::: SUPPLIED INFORMATION

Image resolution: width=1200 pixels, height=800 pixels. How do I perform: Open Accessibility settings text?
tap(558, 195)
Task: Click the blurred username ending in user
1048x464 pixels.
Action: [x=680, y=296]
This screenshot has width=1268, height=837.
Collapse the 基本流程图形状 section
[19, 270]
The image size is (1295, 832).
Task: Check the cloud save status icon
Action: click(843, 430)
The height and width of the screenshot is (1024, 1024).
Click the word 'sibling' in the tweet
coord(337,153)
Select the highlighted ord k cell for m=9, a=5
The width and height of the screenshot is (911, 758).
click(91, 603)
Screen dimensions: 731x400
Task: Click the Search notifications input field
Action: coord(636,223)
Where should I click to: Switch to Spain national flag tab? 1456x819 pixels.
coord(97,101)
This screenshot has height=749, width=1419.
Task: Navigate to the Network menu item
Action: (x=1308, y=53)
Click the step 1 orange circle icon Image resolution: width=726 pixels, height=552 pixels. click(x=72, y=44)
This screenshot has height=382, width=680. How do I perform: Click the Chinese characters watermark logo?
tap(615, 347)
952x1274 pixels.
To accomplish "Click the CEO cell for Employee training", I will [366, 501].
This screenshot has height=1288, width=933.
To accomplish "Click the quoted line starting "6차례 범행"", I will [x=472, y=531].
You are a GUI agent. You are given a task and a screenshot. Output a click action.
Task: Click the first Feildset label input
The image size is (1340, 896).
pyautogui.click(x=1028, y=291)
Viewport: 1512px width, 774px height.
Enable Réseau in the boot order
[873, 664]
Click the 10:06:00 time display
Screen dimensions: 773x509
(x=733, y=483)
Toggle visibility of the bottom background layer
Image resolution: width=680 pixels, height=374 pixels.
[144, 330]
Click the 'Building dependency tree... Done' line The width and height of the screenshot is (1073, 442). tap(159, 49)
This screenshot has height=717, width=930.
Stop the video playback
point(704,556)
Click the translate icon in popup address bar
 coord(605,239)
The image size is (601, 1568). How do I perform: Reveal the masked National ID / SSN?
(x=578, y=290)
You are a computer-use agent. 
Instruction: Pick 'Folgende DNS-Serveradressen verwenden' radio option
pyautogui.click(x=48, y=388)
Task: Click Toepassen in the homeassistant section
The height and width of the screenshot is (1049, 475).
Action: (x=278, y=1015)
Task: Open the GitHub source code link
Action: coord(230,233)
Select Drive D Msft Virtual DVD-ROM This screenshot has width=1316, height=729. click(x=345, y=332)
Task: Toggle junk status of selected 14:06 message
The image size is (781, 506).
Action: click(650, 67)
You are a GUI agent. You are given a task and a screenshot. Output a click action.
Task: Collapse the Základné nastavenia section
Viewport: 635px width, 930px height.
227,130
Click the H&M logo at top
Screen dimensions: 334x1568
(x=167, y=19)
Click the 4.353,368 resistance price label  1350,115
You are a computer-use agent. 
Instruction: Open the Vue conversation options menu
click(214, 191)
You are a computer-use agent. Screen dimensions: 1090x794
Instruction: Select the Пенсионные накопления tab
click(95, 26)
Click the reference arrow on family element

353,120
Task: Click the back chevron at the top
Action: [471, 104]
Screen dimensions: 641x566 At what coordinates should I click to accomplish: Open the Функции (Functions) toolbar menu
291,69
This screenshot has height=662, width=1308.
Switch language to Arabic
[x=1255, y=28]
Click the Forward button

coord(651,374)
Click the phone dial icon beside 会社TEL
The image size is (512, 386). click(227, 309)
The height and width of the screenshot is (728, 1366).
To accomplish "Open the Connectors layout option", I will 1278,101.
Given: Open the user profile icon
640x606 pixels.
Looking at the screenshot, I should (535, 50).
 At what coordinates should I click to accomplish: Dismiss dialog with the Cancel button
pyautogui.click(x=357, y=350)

::::::

### [REQUIRED TASK]
Format the records above as a Markdown table with the columns No. and Text, one row per line, numbered in order, and leave out the blank lines.

### [WRITTEN SOLUTION]
| No. | Text |
|---|---|
| 1 | Image resolution: width=1200 pixels, height=800 pixels. How do I perform: Open Accessibility settings text? |
| 2 | tap(558, 195) |
| 3 | Task: Click the blurred username ending in user |
| 4 | 1048x464 pixels. |
| 5 | Action: [x=680, y=296] |
| 6 | This screenshot has width=1268, height=837. |
| 7 | Collapse the 基本流程图形状 section |
| 8 | [19, 270] |
| 9 | The image size is (1295, 832). |
| 10 | Task: Check the cloud save status icon |
| 11 | Action: click(843, 430) |
| 12 | The height and width of the screenshot is (1024, 1024). |
| 13 | Click the word 'sibling' in the tweet |
| 14 | coord(337,153) |
| 15 | Select the highlighted ord k cell for m=9, a=5 |
| 16 | The width and height of the screenshot is (911, 758). |
| 17 | click(91, 603) |
| 18 | Screen dimensions: 731x400 |
| 19 | Task: Click the Search notifications input field |
| 20 | Action: coord(636,223) |
| 21 | Where should I click to: Switch to Spain national flag tab? 1456x819 pixels. |
| 22 | coord(97,101) |
| 23 | This screenshot has height=749, width=1419. |
| 24 | Task: Navigate to the Network menu item |
| 25 | Action: (x=1308, y=53) |
| 26 | Click the step 1 orange circle icon Image resolution: width=726 pixels, height=552 pixels. click(x=72, y=44) |
| 27 | This screenshot has height=382, width=680. How do I perform: Click the Chinese characters watermark logo? |
| 28 | tap(615, 347) |
| 29 | 952x1274 pixels. |
| 30 | To accomplish "Click the CEO cell for Employee training", I will [366, 501]. |
| 31 | This screenshot has height=1288, width=933. |
| 32 | To accomplish "Click the quoted line starting "6차례 범행"", I will [x=472, y=531]. |
| 33 | You are a GUI agent. You are given a task and a screenshot. Output a click action. |
| 34 | Task: Click the first Feildset label input |
| 35 | The image size is (1340, 896). |
| 36 | pyautogui.click(x=1028, y=291) |
| 37 | Viewport: 1512px width, 774px height. |
| 38 | Enable Réseau in the boot order |
| 39 | [873, 664] |
| 40 | Click the 10:06:00 time display |
| 41 | Screen dimensions: 773x509 |
| 42 | (x=733, y=483) |
| 43 | Toggle visibility of the bottom background layer |
| 44 | Image resolution: width=680 pixels, height=374 pixels. |
| 45 | [144, 330] |
| 46 | Click the 'Building dependency tree... Done' line The width and height of the screenshot is (1073, 442). tap(159, 49) |
| 47 | This screenshot has height=717, width=930. |
| 48 | Stop the video playback |
| 49 | point(704,556) |
| 50 | Click the translate icon in popup address bar |
| 51 |  coord(605,239) |
| 52 | The image size is (601, 1568). How do I perform: Reveal the masked National ID / SSN? |
| 53 | (x=578, y=290) |
| 54 | You are a computer-use agent.  |
| 55 | Instruction: Pick 'Folgende DNS-Serveradressen verwenden' radio option |
| 56 | pyautogui.click(x=48, y=388) |
| 57 | Task: Click Toepassen in the homeassistant section |
| 58 | The height and width of the screenshot is (1049, 475). |
| 59 | Action: (x=278, y=1015) |
| 60 | Task: Open the GitHub source code link |
| 61 | Action: coord(230,233) |
| 62 | Select Drive D Msft Virtual DVD-ROM This screenshot has width=1316, height=729. click(x=345, y=332) |
| 63 | Task: Toggle junk status of selected 14:06 message |
| 64 | The image size is (781, 506). |
| 65 | Action: click(650, 67) |
| 66 | You are a GUI agent. You are given a task and a screenshot. Output a click action. |
| 67 | Task: Collapse the Základné nastavenia section |
| 68 | Viewport: 635px width, 930px height. |
| 69 | 227,130 |
| 70 | Click the H&M logo at top |
| 71 | Screen dimensions: 334x1568 |
| 72 | (x=167, y=19) |
| 73 | Click the 4.353,368 resistance price label  1350,115 |
| 74 | You are a computer-use agent.  |
| 75 | Instruction: Open the Vue conversation options menu |
| 76 | click(214, 191) |
| 77 | You are a computer-use agent. Screen dimensions: 1090x794 |
| 78 | Instruction: Select the Пенсионные накопления tab |
| 79 | click(95, 26) |
| 80 | Click the reference arrow on family element |
| 81 | 353,120 |
| 82 | Task: Click the back chevron at the top |
| 83 | Action: [471, 104] |
| 84 | Screen dimensions: 641x566 At what coordinates should I click to accomplish: Open the Функции (Functions) toolbar menu |
| 85 | 291,69 |
| 86 | This screenshot has height=662, width=1308. |
| 87 | Switch language to Arabic |
| 88 | [x=1255, y=28] |
| 89 | Click the Forward button |
| 90 | coord(651,374) |
| 91 | Click the phone dial icon beside 会社TEL |
| 92 | The image size is (512, 386). click(227, 309) |
| 93 | The height and width of the screenshot is (728, 1366). |
| 94 | To accomplish "Open the Connectors layout option", I will 1278,101. |
| 95 | Given: Open the user profile icon |
| 96 | 640x606 pixels. |
| 97 | Looking at the screenshot, I should (535, 50). |
| 98 |  At what coordinates should I click to accomplish: Dismiss dialog with the Cancel button |
| 99 | pyautogui.click(x=357, y=350) |